When Sandy stepped back into the boathouse, Jo was leaning against the car, holding the strip of negative gingerly away from her with two fingers, as if it were a piece of rotting filth she’d rather not have had to touch.

“What’s that?” Sandy asked innocently.

“You know what it is.”

“I didn’t kill her,” he said. “I swear to you, Jo, I didn’t kill her.”

“A few minutes ago you hadn’t even been to see her.”

“Look,” he explained, approaching slowly, “I got a call this afternoon. A woman. She said she had something I’d want to buy. She mentioned the things Cork talked about. Evidence about my father. She said she had the negatives. She gave me directions. I followed them.”

“It was Molly Nurmi?”

“I can’t say for sure it was.”

“Your housekeeper said you didn’t leave.”

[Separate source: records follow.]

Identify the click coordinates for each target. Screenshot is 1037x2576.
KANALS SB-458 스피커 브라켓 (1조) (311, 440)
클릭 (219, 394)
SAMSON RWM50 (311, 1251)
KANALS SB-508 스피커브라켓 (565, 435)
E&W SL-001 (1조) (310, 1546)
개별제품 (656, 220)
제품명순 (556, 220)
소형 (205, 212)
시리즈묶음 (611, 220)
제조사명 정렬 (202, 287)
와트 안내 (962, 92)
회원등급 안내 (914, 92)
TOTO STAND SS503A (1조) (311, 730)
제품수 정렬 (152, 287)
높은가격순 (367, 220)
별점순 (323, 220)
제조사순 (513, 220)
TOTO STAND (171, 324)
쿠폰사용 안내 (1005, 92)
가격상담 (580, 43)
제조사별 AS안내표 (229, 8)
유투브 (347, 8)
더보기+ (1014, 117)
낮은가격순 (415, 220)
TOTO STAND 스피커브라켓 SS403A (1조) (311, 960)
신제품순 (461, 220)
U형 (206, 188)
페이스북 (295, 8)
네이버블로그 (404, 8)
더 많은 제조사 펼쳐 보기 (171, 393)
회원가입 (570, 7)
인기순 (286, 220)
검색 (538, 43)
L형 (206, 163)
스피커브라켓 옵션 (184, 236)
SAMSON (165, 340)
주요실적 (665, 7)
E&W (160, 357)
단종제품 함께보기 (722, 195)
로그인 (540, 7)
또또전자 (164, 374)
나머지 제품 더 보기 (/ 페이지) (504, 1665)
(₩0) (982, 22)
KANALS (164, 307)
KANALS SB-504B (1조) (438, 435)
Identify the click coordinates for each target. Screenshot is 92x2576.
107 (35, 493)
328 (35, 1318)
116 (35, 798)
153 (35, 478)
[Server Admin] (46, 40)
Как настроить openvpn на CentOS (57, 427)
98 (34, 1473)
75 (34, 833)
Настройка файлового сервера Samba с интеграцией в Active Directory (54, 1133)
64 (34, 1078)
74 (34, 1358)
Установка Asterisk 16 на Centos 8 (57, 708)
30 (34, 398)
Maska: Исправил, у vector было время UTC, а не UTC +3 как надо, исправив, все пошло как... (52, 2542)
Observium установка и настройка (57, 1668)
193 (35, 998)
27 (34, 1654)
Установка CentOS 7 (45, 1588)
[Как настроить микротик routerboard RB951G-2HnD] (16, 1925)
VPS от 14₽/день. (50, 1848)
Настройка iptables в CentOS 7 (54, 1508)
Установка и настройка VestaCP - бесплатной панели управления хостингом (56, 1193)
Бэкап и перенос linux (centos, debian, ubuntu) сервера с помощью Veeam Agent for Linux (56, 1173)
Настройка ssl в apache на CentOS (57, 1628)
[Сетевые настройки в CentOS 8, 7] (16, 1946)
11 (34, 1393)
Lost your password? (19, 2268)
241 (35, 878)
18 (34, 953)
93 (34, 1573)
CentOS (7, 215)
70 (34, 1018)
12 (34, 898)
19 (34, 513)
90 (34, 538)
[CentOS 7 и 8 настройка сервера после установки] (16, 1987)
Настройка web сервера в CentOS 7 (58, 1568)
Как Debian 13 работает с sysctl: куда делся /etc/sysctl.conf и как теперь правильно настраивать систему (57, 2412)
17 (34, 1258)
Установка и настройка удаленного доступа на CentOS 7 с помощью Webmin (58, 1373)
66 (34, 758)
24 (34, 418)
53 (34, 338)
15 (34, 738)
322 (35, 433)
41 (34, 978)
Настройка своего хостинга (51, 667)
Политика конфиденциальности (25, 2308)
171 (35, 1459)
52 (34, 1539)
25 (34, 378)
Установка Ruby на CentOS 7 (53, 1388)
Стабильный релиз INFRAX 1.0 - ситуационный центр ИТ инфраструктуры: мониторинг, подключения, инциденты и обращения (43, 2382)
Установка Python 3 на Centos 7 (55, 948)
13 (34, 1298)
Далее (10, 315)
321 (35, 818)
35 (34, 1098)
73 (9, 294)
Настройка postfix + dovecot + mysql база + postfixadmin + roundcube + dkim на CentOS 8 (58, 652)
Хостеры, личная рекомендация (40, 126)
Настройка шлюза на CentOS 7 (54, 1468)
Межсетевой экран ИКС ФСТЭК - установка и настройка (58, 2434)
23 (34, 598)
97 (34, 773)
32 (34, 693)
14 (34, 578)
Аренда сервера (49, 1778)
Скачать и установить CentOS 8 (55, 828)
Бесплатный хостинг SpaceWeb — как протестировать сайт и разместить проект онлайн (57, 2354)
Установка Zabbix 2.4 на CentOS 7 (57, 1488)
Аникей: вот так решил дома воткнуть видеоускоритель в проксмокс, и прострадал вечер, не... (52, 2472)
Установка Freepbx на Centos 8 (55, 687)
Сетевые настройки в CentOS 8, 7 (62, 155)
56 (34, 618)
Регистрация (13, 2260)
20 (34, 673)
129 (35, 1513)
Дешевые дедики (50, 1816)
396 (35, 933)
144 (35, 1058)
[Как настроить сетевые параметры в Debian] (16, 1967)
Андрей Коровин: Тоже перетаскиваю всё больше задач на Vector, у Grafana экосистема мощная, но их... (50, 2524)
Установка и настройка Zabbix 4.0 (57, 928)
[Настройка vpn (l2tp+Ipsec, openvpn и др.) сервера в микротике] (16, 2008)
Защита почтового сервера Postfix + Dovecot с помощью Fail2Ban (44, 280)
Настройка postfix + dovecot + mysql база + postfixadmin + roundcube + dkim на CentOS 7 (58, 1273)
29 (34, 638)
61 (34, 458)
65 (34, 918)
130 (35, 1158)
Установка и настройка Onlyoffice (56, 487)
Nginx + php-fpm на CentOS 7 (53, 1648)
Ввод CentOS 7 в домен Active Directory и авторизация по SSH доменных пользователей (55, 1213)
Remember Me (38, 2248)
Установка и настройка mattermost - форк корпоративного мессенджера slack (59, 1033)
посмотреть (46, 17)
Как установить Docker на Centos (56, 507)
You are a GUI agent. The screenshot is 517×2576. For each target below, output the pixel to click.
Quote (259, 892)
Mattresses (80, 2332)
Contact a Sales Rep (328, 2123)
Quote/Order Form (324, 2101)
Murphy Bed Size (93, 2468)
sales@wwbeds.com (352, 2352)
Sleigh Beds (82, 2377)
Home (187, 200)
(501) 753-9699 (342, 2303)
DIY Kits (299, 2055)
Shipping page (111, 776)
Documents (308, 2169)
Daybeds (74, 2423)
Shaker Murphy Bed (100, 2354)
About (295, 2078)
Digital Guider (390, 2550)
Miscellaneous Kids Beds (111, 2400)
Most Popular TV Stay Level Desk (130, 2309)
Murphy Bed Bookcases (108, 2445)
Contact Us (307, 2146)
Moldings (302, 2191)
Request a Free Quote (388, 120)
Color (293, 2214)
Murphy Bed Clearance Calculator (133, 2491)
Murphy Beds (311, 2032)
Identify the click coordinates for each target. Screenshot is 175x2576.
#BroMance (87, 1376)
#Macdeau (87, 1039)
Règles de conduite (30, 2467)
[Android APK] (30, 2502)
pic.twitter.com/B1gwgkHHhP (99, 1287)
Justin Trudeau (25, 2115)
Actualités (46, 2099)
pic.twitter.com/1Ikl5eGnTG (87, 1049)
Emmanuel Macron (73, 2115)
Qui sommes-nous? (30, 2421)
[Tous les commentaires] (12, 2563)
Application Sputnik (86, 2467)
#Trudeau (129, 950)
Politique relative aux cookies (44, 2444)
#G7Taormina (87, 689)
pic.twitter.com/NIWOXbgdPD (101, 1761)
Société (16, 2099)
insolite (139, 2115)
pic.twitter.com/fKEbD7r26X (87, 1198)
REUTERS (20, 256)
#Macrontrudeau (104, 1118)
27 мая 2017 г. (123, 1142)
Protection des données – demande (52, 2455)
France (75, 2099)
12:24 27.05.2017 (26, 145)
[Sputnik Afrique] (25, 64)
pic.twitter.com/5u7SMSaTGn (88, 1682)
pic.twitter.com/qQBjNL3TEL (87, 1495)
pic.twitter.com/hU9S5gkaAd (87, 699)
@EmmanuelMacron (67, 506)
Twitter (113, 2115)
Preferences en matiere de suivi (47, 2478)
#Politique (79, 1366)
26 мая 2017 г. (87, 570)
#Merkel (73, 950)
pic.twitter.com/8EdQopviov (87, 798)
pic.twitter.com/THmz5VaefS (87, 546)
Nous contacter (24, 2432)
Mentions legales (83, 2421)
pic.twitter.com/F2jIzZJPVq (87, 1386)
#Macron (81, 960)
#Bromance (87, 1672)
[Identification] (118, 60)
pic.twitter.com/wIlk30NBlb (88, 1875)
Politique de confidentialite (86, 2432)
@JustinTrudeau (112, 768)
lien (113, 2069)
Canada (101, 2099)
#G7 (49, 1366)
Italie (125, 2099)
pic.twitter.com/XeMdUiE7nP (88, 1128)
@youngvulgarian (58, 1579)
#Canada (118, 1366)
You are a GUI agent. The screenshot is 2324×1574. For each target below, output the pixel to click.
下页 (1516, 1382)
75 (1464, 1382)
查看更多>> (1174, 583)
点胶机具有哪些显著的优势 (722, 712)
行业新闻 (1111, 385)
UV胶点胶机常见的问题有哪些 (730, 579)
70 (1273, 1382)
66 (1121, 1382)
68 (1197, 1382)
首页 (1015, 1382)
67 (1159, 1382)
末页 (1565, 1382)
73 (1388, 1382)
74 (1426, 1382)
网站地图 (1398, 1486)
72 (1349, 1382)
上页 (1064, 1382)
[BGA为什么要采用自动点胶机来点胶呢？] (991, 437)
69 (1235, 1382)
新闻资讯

“She works with headphones on. She doesn’t hear a thing. I slipped out and took the Mercedes. She never knew.”

“You saw Molly Nurmi?”

“Not at first. I knocked on the door. No one answered. I saw smoke coming from the sauna and went down there. The bag was in the changing room, negatives all over the place. It looked as if someone had gone through them wildly.”

“And Molly Nurmi?”

“I checked the sauna. She wasn’t there. Then I looked outside. She was dead, Jo. There wasn’t anything I could do to help her.”

“And you ran.”

“Yes.” He looked down, ashamed.

“How do you know she was dead?”

“She was frozen to the ice, for God sake. Jo, I panicked. I saw everything I’ve worked for slipping through my hands. I’m not proud that I ran. But better a coward than a murderer.”

“You took the negatives?”

“Not exactly. I hid them out there. At the Nurmi place. I didn’t want them found; you can understand that. And for obvious reasons I didn’t want them in my possesion.” He looked at her, deep concern eroding the handsome features of his face. “You don’t believe me.”

“No, I don’t.”

“What kind of monster do you think I am?”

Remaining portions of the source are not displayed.